Items from a dataset:
--------------------

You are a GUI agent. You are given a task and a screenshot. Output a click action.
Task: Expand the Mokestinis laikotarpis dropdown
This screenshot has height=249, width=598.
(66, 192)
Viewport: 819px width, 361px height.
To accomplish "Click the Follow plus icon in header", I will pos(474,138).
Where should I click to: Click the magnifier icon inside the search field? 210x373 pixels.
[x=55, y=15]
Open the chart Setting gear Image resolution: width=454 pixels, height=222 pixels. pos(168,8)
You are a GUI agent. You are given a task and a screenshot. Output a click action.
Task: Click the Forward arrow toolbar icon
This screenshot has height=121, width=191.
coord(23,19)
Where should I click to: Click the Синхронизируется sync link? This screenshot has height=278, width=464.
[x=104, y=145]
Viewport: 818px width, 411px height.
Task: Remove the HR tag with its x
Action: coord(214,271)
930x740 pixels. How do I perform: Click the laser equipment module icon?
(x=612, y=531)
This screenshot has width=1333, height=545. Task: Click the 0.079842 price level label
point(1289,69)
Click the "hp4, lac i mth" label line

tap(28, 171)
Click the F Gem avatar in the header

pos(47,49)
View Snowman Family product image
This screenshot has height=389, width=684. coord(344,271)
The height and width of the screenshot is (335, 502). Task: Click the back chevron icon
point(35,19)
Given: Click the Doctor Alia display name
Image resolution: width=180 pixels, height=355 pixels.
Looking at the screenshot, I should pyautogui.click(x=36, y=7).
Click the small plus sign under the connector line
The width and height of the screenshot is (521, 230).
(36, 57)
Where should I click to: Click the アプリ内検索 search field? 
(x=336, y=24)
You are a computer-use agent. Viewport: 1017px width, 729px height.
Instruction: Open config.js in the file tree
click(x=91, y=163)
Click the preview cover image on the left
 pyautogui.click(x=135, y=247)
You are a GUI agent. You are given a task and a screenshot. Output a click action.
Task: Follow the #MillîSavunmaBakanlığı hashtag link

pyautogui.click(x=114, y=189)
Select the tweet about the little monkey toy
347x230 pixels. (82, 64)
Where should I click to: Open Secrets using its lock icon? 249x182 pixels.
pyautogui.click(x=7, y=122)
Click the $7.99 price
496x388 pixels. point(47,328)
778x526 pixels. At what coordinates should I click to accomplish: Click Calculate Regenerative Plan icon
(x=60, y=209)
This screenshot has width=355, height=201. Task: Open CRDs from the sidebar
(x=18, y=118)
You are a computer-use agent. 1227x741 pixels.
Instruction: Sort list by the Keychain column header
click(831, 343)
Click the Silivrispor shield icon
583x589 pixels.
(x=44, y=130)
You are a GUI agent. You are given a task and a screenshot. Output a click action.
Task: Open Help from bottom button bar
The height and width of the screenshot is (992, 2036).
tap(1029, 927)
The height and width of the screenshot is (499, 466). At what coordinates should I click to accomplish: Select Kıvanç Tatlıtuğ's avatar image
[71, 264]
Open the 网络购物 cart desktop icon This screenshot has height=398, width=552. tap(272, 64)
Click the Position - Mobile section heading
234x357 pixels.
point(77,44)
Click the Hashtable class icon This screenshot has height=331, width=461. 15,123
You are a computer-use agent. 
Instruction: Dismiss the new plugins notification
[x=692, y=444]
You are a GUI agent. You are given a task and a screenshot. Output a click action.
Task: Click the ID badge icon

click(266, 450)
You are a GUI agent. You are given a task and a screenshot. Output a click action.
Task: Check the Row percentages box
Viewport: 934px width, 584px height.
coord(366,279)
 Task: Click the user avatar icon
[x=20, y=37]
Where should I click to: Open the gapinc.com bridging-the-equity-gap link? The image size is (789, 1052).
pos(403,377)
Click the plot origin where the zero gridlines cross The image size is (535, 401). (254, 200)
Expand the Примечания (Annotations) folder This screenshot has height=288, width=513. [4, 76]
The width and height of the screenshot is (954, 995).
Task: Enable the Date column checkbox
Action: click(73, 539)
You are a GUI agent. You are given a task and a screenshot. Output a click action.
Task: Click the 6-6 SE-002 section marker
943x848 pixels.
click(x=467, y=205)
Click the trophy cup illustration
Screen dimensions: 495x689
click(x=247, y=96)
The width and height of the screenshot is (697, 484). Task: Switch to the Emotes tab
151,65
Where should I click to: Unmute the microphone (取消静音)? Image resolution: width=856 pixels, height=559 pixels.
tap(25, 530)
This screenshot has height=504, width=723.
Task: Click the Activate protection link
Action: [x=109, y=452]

--------------------

**Description of the task**
Put every line of the listing above into a Markdown table with two columns, "Row" for the row number and "Line" for the line itself. Skip blank lines.

**Exercise result**
| Row | Line |
|---|---|
| 1 | You are a GUI agent. You are given a task and a screenshot. Output a click action. |
| 2 | Task: Expand the Mokestinis laikotarpis dropdown |
| 3 | This screenshot has height=249, width=598. |
| 4 | (66, 192) |
| 5 | Viewport: 819px width, 361px height. |
| 6 | To accomplish "Click the Follow plus icon in header", I will pos(474,138). |
| 7 | Where should I click to: Click the magnifier icon inside the search field? 210x373 pixels. |
| 8 | [x=55, y=15] |
| 9 | Open the chart Setting gear Image resolution: width=454 pixels, height=222 pixels. pos(168,8) |
| 10 | You are a GUI agent. You are given a task and a screenshot. Output a click action. |
| 11 | Task: Click the Forward arrow toolbar icon |
| 12 | This screenshot has height=121, width=191. |
| 13 | coord(23,19) |
| 14 | Where should I click to: Click the Синхронизируется sync link? This screenshot has height=278, width=464. |
| 15 | [x=104, y=145] |
| 16 | Viewport: 818px width, 411px height. |
| 17 | Task: Remove the HR tag with its x |
| 18 | Action: coord(214,271) |
| 19 | 930x740 pixels. How do I perform: Click the laser equipment module icon? |
| 20 | (x=612, y=531) |
| 21 | This screenshot has width=1333, height=545. Task: Click the 0.079842 price level label |
| 22 | point(1289,69) |
| 23 | Click the "hp4, lac i mth" label line |
| 24 | tap(28, 171) |
| 25 | Click the F Gem avatar in the header |
| 26 | pos(47,49) |
| 27 | View Snowman Family product image |
| 28 | This screenshot has height=389, width=684. coord(344,271) |
| 29 | The height and width of the screenshot is (335, 502). Task: Click the back chevron icon |
| 30 | point(35,19) |
| 31 | Given: Click the Doctor Alia display name |
| 32 | Image resolution: width=180 pixels, height=355 pixels. |
| 33 | Looking at the screenshot, I should pyautogui.click(x=36, y=7). |
| 34 | Click the small plus sign under the connector line |
| 35 | The width and height of the screenshot is (521, 230). |
| 36 | (36, 57) |
| 37 | Where should I click to: Click the アプリ内検索 search field?  |
| 38 | (x=336, y=24) |
| 39 | You are a computer-use agent. Viewport: 1017px width, 729px height. |
| 40 | Instruction: Open config.js in the file tree |
| 41 | click(x=91, y=163) |
| 42 | Click the preview cover image on the left |
| 43 |  pyautogui.click(x=135, y=247) |
| 44 | You are a GUI agent. You are given a task and a screenshot. Output a click action. |
| 45 | Task: Follow the #MillîSavunmaBakanlığı hashtag link |
| 46 | pyautogui.click(x=114, y=189) |
| 47 | Select the tweet about the little monkey toy |
| 48 | 347x230 pixels. (82, 64) |
| 49 | Where should I click to: Open Secrets using its lock icon? 249x182 pixels. |
| 50 | pyautogui.click(x=7, y=122) |
| 51 | Click the $7.99 price |
| 52 | 496x388 pixels. point(47,328) |
| 53 | 778x526 pixels. At what coordinates should I click to accomplish: Click Calculate Regenerative Plan icon |
| 54 | (x=60, y=209) |
| 55 | This screenshot has width=355, height=201. Task: Open CRDs from the sidebar |
| 56 | (x=18, y=118) |
| 57 | You are a computer-use agent. 1227x741 pixels. |
| 58 | Instruction: Sort list by the Keychain column header |
| 59 | click(831, 343) |
| 60 | Click the Silivrispor shield icon |
| 61 | 583x589 pixels. |
| 62 | (x=44, y=130) |
| 63 | You are a GUI agent. You are given a task and a screenshot. Output a click action. |
| 64 | Task: Open Help from bottom button bar |
| 65 | The height and width of the screenshot is (992, 2036). |
| 66 | tap(1029, 927) |
| 67 | The height and width of the screenshot is (499, 466). At what coordinates should I click to accomplish: Select Kıvanç Tatlıtuğ's avatar image |
| 68 | [71, 264] |
| 69 | Open the 网络购物 cart desktop icon This screenshot has height=398, width=552. tap(272, 64) |
| 70 | Click the Position - Mobile section heading |
| 71 | 234x357 pixels. |
| 72 | point(77,44) |
| 73 | Click the Hashtable class icon This screenshot has height=331, width=461. 15,123 |
| 74 | You are a computer-use agent.  |
| 75 | Instruction: Dismiss the new plugins notification |
| 76 | [x=692, y=444] |
| 77 | You are a GUI agent. You are given a task and a screenshot. Output a click action. |
| 78 | Task: Click the ID badge icon |
| 79 | click(266, 450) |
| 80 | You are a GUI agent. You are given a task and a screenshot. Output a click action. |
| 81 | Task: Check the Row percentages box |
| 82 | Viewport: 934px width, 584px height. |
| 83 | coord(366,279) |
| 84 |  Task: Click the user avatar icon |
| 85 | [x=20, y=37] |
| 86 | Where should I click to: Open the gapinc.com bridging-the-equity-gap link? The image size is (789, 1052). |
| 87 | pos(403,377) |
| 88 | Click the plot origin where the zero gridlines cross The image size is (535, 401). (254, 200) |
| 89 | Expand the Примечания (Annotations) folder This screenshot has height=288, width=513. [4, 76] |
| 90 | The width and height of the screenshot is (954, 995). |
| 91 | Task: Enable the Date column checkbox |
| 92 | Action: click(73, 539) |
| 93 | You are a GUI agent. You are given a task and a screenshot. Output a click action. |
| 94 | Task: Click the 6-6 SE-002 section marker |
| 95 | 943x848 pixels. |
| 96 | click(x=467, y=205) |
| 97 | Click the trophy cup illustration |
| 98 | Screen dimensions: 495x689 |
| 99 | click(x=247, y=96) |
| 100 | The width and height of the screenshot is (697, 484). Task: Switch to the Emotes tab |
| 101 | 151,65 |
| 102 | Where should I click to: Unmute the microphone (取消静音)? Image resolution: width=856 pixels, height=559 pixels. |
| 103 | tap(25, 530) |
| 104 | This screenshot has height=504, width=723. |
| 105 | Task: Click the Activate protection link |
| 106 | Action: [x=109, y=452] |